Fu alla fine di quello stesso mese che (colpo di genio) Corbyn fece la sua memorabile apparizione al Festival di Glastonbury, e di fronte a quell’immensa distesa di teste, corpi, sudori, umori pronunciò uno dei suoi discorsi più forti e applauditi: in favore di un mondo che non aveva bisogno di altri muri bensì di ponti, e di una società senz’altro più ricca sì, ma grazie all’inclusione, al confronto fra diversi. E alla fine del discorso, eccolo estrarre dalla tasca un foglietto con quell’appassionante incitazione di protesta che il poeta Percy Shelley ebbe a scrivere, dopo il massacro di uno di primi scioperi operai a Manchester, estate 1819: «Emergi delle tue catene… noi siamo in tanti, mentre loro così pochi…», che diventò poi lo slogan del Labour: For the Many, not the Few.

Momento importante, quel passaggio a Glastonbury, anche per l’amicizia che si creò con i vari Kano, JME, Akala, Novelist, Yizzy, Stormzy, le stars insomma della scena rap inglese: subito auto-convocati nel progetto #grime4corbyn, tuttora attivo e non poco seguito. In una lettera di una decina di giorni fa al  Guardian, che tutti i media non hanno potuto fare a meno di riprendere, eccoli di nuovo uniti intorno a Jez per dire: «Queste elezioni sono l’occasione di una vita, non facciamocela scappare… sono l’unico modo che abbiamo di mettere fine alla macelleria sociale che ci è stata inflitta per gli scorsi nove anni di governo Tory…». Risultato: nelle ultime ore che il 26 novembre precedevano il termine ultimo per registrarsi on line (perché alle elezioni inglesi non basta presentarsi al seggio, bisogna registrarsi prima), c’è stato un incremento di adesioni del 236 % rispetto al giorno precedente – ed erano per lo più giovani che certamente voteranno Labour. Corbyn ha ricambiato l’attenzione con un caloroso twitter il giorno dopo, debitamente ritwittato da chissà quanti tra i 1.26 milioni follower di Stormzy. Tutto ciò per dire che nonostante i media abbiano fatto di tutto per ignorare, anzi proprio oscurare questa straordinaria campagna elettorale che ha visto un Corbyn instancabile nonostante gli anni, nel macinare chilometri per essere letteralmente ovunque, determinato a replicare e possibilmente superare quell’inaspettato successo del giugno 2017 – sui social è tutt’altro film: teatri pieni, file che si accalcano per entrare, il paese percorso in lungo e in largo, dai più sperduti villaggi della campagna inglese, molti dei quali colpiti il mese scorso da una terribile alluvione, alle più comuni corsie d’ospedale, stazioni di polizia o vigili del fuoco, hub della logistica o cooperative di spazzini – e insomma tutto ciò che, anche senza più la ‘classe’ operaia, perché le industrie son migrate altrove, resta più che mai Labour, fatica durissima, in condizioni sempre più insostenibili, massima flessibilità e minime tutele, contratti a zero-ore, povertà in crescita, legioni di senza tetto ovunque, anche nelle zone più ricche di Londra, «situazione non più tollerabile in un paese che è la quinta economia più sviluppata del mondo».

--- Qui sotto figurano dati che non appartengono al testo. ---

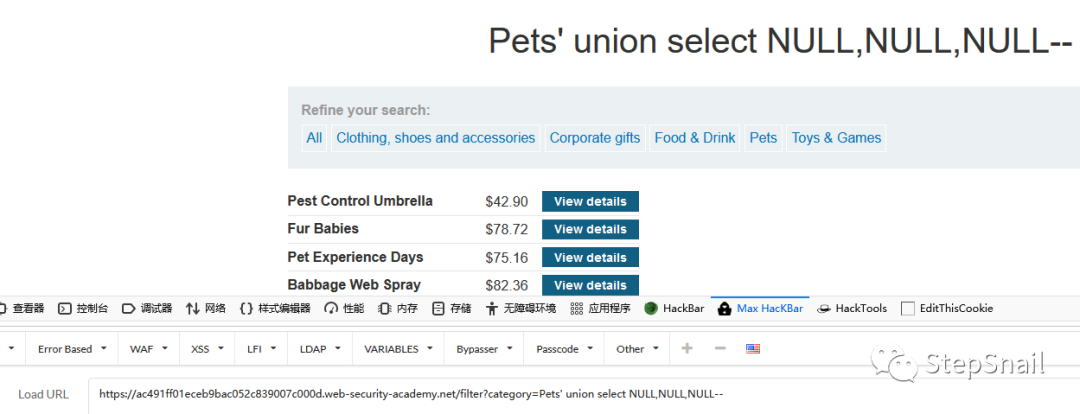Open the Bypasser dropdown
Viewport: 1080px width, 414px height.
pos(483,349)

Ce la farà? L’atmosfera che si respira in questo periodo a Londra, a pochi giorni dal 70mo anniversario della Nato che ha visto convergere (tra l’altro) a Trafalgar Square le delegazioni pacifiste di tutta Europa, è indescrivibile, un misto di trepidazione, euforia, ansietà… fiato sospeso. Che la partita non potrà considerarsi conclusa con il voto, è chiaro a tutti i partiti in corsa. Ma sono in molti a scommettere su Corbyn vincitore: gadget, street art, meme sui social… il mood è quello, e ci vuol poco a capire che è coinvolgente. I pronostici continuano a dare in testa i Tory… ma in rete non si contano gli eventi per il brindisi del 13 dicembre, data in cui bisognerà in ogni caso celebrare l’ottimo lavoro fatto. Insieme. Se poi sarà vittoria: Oh Jeremy Corbyn… si rimette in moto la Storia.